— TASK INSTRUCTIONS —
Please put the data that opens with the line containing "Where should I" and closes with the line containing "(825, 1050)", both included, into a numbered list with blank lines left out.

— EXERCISE INPUTS —
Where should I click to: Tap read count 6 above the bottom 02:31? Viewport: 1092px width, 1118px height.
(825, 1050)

--

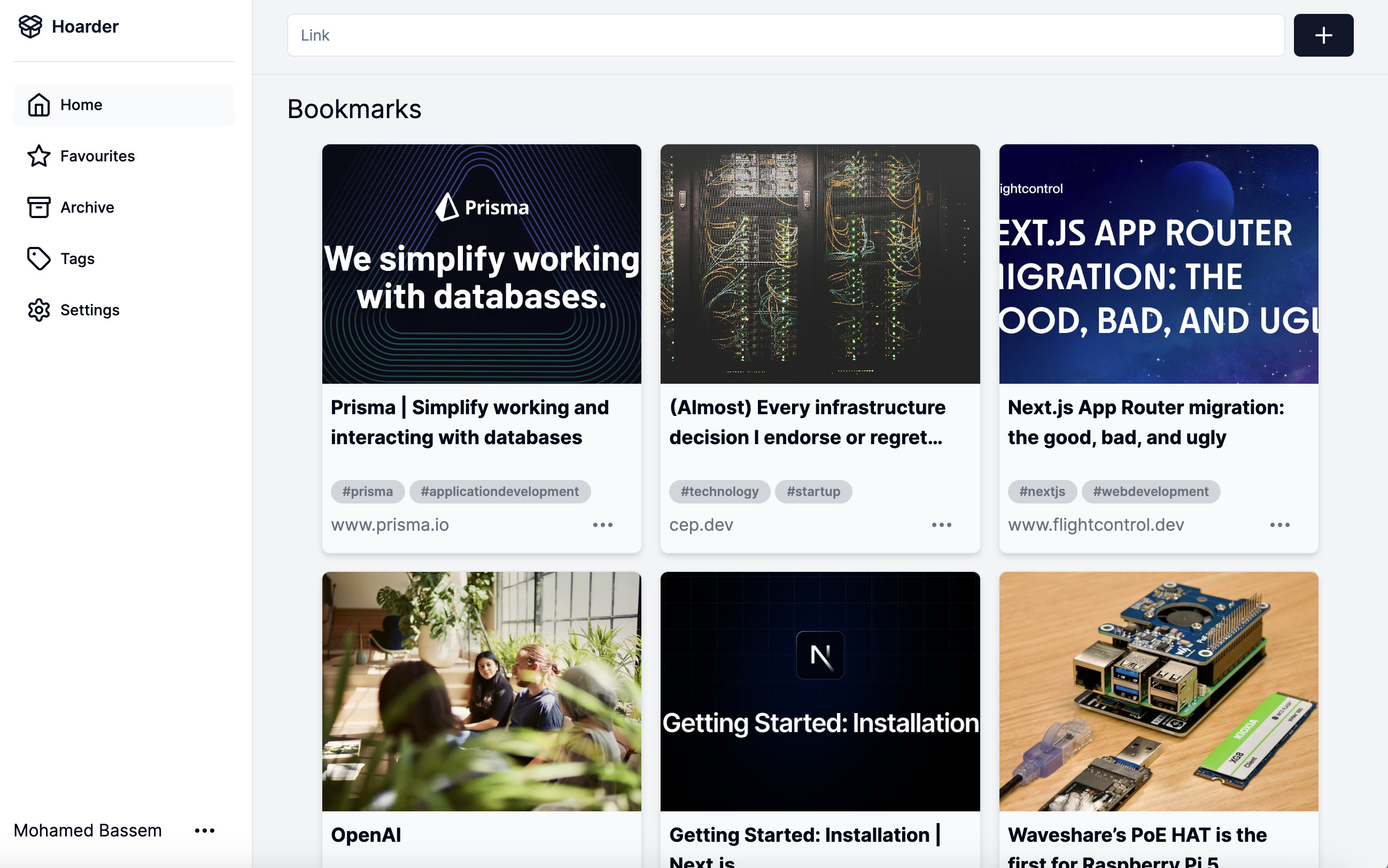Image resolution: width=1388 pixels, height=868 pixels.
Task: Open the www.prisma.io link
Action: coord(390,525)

— TASK ANSWER —
1. Where should I click to: Tap read count 6 above the bottom 02:31? Viewport: 1092px width, 1118px height.
2. (825, 1050)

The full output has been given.